• **RECORDS TO USE**:

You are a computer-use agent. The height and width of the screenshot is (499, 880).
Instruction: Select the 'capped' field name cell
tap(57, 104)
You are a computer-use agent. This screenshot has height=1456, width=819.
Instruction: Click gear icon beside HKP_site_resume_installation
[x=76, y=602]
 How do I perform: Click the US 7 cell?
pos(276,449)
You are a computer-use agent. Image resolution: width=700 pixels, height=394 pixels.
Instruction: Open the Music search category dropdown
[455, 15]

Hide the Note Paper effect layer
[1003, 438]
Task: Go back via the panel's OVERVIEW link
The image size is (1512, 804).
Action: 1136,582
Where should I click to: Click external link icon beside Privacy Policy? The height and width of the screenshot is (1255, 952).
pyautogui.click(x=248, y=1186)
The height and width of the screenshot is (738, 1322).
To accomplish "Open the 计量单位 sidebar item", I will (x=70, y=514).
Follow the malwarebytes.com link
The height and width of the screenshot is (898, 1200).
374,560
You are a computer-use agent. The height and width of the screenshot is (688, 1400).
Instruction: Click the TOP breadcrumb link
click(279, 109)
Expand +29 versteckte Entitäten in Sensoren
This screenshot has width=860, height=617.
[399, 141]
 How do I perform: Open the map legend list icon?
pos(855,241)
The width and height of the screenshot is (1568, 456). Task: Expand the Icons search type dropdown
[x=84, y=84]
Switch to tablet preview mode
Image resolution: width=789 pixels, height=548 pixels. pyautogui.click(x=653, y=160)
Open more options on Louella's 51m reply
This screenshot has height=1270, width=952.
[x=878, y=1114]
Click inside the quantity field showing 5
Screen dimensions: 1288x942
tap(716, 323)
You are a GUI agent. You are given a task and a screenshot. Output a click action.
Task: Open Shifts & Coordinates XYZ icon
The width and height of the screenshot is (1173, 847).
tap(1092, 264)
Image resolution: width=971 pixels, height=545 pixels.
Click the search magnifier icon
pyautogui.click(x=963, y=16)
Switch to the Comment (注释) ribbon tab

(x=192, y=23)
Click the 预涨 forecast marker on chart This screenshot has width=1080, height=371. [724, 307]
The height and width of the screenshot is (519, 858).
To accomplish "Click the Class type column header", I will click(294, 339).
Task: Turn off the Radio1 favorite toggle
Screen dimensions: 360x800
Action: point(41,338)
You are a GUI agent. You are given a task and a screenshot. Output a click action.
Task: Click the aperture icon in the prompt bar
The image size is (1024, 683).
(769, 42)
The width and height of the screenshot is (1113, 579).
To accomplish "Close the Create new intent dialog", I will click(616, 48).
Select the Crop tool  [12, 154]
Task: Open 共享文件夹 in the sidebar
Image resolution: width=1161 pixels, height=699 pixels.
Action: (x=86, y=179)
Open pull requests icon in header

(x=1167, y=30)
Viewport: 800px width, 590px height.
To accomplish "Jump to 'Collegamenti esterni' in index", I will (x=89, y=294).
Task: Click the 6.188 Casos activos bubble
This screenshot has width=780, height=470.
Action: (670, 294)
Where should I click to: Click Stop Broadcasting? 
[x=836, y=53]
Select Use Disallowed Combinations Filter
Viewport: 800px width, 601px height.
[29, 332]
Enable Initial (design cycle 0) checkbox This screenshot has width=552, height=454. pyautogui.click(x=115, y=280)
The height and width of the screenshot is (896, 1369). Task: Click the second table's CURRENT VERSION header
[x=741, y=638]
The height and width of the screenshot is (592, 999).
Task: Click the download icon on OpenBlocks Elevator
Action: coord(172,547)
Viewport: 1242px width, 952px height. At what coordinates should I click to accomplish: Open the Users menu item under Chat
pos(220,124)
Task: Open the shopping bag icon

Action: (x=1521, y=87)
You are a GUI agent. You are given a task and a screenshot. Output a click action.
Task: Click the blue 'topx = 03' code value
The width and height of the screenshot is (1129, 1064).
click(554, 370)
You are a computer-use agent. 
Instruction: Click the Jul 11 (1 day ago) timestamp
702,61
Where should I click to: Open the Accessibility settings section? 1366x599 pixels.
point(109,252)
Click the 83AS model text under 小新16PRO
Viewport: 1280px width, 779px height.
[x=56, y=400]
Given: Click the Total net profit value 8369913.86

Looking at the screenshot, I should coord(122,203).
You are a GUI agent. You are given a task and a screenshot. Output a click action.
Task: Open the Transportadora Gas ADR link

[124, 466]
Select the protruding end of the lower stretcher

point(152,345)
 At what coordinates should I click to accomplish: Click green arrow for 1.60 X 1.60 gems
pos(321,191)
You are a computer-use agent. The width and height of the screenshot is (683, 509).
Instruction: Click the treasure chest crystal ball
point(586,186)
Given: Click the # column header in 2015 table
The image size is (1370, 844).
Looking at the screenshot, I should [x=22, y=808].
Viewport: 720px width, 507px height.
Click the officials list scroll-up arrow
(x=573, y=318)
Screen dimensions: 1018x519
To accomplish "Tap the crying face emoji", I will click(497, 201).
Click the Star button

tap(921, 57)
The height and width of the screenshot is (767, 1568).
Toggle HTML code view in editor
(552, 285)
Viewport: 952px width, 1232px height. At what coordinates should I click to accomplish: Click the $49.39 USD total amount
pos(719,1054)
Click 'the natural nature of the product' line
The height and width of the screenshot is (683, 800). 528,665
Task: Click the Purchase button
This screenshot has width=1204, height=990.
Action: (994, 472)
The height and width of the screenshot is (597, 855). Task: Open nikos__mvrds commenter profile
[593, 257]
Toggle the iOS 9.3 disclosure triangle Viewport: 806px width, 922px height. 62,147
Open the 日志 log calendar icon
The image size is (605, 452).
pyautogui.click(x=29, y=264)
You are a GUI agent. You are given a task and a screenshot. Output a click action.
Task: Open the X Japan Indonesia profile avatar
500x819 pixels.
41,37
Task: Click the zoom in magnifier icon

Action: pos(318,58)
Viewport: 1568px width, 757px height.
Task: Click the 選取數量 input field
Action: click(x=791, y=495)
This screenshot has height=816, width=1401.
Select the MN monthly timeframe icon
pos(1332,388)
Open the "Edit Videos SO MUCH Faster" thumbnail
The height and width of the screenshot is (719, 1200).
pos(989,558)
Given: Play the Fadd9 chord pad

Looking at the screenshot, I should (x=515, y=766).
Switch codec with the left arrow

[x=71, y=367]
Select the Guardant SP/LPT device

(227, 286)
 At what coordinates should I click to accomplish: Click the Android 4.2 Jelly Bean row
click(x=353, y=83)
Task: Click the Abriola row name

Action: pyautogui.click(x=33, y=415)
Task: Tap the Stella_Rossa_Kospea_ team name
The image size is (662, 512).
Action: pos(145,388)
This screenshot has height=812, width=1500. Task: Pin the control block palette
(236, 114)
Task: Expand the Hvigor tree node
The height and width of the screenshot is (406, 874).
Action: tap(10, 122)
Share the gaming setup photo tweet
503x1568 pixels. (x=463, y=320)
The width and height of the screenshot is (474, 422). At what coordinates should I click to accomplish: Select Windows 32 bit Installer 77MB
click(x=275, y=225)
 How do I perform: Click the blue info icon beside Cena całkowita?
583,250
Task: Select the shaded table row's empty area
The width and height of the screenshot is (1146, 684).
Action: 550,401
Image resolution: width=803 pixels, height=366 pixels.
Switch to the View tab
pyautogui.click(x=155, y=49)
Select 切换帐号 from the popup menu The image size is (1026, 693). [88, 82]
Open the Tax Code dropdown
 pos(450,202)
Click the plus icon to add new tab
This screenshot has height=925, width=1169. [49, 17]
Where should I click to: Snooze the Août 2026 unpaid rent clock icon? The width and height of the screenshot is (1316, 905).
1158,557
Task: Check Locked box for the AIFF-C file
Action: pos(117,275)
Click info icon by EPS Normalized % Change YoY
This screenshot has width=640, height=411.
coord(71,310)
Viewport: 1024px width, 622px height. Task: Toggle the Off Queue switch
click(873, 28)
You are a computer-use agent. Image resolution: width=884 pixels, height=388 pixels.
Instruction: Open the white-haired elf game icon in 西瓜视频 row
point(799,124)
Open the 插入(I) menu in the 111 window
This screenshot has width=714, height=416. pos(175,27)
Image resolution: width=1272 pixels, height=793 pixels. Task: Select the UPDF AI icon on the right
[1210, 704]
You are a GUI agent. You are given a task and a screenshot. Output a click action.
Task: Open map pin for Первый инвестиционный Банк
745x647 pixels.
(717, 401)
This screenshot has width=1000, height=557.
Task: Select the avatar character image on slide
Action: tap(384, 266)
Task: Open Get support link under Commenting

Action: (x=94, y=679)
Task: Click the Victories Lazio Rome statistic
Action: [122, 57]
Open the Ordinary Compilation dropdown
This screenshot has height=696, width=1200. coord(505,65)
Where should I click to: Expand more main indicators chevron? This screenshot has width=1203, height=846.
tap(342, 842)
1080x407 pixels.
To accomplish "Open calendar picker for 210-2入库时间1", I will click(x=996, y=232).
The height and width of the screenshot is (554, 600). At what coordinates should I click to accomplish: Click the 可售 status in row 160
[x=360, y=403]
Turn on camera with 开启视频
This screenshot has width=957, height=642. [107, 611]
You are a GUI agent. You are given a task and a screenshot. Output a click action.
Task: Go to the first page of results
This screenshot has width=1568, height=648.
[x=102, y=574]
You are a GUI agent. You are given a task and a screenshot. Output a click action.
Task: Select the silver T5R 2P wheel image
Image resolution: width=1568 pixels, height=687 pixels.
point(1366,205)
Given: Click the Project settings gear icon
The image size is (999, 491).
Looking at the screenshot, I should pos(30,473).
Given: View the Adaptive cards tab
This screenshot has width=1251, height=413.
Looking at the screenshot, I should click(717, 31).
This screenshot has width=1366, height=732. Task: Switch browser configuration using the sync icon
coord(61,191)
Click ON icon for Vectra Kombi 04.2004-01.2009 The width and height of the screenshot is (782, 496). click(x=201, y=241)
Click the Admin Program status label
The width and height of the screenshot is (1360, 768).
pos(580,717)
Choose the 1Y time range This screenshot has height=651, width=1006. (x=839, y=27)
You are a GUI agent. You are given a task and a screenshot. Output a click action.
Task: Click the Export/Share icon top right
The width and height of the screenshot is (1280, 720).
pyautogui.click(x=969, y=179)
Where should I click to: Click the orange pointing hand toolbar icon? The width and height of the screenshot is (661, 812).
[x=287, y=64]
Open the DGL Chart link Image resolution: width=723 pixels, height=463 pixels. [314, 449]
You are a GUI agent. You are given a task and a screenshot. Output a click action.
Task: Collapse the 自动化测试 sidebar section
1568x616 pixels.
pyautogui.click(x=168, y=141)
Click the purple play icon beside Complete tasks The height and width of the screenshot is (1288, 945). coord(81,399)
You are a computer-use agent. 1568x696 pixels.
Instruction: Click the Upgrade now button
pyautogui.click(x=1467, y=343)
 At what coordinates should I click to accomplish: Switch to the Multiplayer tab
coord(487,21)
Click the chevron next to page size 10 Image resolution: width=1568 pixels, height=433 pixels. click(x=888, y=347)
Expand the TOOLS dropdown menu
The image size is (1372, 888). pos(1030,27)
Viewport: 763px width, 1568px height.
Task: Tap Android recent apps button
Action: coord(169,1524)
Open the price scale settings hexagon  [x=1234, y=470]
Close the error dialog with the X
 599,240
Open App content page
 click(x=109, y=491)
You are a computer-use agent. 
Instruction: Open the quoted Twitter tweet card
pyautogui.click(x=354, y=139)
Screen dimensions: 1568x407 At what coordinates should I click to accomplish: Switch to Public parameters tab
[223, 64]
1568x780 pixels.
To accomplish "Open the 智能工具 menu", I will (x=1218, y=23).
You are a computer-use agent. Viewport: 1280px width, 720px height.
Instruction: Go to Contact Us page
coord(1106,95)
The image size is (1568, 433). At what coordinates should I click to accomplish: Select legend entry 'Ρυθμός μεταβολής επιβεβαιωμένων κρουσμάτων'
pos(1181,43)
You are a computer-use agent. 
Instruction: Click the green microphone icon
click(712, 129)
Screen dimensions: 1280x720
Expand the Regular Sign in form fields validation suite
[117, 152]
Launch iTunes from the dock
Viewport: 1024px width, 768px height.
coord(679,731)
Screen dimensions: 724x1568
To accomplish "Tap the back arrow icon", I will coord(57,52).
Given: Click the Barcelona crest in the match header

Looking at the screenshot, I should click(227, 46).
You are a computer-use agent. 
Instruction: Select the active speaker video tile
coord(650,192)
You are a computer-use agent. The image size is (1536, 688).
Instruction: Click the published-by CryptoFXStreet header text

• **EXERCISE BRIEF**:
What are the lines of the data above that include the string "text"? Copy them.

• **RESULT OF THIS EXERCISE**:
Click the 83AS model text under 小新16PRO
Instruction: Click the published-by CryptoFXStreet header text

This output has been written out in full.